J'ai mal aux pieds, cela fait plusieurs kilomètres que je suis ces bandes de soiffards, les morceaux s'enchainent, les clameurs s'intensifient au fur et à mesure que le cortège rentre dans les artères de l'enfer. Je marche à présent sur mes os. La Baron Samedi, à n'en pas douter, c'est moi ce soir.

Quelle idée de se placer juste à côté du cet inusable Tuba, les basses ricochent dans les rues étroites, mon crâne fait office de caisse de résonance. Chansons à braire ou à boire, je ne sais plus où nous en sommes dans le répertoire, les larmes se confondent avec les éclats des bières. Je crois qu'on sort du quartier Français, à présent.
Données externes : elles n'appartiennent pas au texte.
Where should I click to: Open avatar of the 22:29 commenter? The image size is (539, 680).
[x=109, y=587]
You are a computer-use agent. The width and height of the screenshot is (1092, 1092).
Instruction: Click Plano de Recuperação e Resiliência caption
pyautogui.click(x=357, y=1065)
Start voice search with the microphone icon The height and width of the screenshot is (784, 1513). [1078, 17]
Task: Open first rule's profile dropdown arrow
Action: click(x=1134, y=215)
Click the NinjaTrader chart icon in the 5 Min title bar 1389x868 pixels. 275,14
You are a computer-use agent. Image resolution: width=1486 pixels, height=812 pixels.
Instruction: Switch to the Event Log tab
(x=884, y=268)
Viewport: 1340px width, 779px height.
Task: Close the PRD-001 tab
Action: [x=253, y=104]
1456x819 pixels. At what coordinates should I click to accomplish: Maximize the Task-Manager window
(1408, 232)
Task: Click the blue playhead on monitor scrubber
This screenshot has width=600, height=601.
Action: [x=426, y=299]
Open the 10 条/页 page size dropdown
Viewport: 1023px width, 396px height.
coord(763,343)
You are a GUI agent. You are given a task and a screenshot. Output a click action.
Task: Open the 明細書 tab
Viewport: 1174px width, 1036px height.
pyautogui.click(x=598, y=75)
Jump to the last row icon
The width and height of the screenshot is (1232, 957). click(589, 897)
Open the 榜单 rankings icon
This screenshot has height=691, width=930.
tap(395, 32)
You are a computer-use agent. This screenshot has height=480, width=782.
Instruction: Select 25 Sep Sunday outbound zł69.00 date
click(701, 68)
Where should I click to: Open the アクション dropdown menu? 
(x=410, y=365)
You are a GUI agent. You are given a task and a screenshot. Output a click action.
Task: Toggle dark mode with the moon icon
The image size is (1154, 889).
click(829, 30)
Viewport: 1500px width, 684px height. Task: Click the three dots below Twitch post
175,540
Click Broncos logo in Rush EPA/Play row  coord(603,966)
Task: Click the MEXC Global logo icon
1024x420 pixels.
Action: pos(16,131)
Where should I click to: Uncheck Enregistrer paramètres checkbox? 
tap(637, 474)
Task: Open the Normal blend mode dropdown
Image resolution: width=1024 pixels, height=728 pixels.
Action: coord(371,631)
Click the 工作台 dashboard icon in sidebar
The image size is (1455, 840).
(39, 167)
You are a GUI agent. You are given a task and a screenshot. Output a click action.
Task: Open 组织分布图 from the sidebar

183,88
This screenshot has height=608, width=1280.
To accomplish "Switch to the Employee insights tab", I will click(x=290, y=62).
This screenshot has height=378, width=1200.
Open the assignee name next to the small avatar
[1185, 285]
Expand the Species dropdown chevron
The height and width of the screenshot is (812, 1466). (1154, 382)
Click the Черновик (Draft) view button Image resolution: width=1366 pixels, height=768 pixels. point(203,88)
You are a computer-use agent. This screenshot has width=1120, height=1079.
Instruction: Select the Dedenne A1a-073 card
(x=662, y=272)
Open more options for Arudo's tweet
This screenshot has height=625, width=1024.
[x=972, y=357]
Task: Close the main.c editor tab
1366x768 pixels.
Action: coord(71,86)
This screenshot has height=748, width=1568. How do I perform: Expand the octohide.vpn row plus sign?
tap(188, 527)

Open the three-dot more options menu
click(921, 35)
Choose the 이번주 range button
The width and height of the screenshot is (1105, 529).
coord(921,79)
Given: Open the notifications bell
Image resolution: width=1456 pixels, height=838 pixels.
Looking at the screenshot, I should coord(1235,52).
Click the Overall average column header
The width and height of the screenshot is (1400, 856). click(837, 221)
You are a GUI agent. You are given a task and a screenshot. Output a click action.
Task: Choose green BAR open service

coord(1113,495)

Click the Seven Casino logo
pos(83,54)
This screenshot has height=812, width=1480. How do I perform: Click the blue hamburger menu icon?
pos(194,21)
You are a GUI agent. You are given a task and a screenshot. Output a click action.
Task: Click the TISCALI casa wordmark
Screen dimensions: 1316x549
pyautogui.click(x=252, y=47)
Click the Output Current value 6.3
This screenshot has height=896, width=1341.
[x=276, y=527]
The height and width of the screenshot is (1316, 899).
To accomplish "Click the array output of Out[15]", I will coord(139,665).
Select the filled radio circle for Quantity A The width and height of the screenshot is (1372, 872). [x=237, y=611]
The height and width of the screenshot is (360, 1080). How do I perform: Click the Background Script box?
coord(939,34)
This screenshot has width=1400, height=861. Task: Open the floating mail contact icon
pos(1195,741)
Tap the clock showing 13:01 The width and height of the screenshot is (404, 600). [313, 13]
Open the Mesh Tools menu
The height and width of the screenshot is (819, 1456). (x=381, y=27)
On se reprend ! Courage, encore trois heures à tenir... J'avance, ce sera mieux aux côtés du trombone.

Le Hot 8 Brass Band enflamme le coin de la rue, je me rapproche pour profiter de cette reprise qui donne le sourire à tout le monde, Banda pour le Bawon :



Plus loin, ça s'encanaille, ça renouvelle le genre depuis le borough le plus dynamique, avec le Youngblood Brass Band :



Soudain, un zombie, un Ton-Ton Macoute écarte la foule en deux, par une danse endiablée, au rythme des cuivres du Dirty Dozen Brass Band :




Et pour finir, l'Orchestre International du Vetex, dans un beau Bazar, ramène le public dans un cercle fraternel, les regards se baissent, la prière peut commencer :



Enfin l'aube...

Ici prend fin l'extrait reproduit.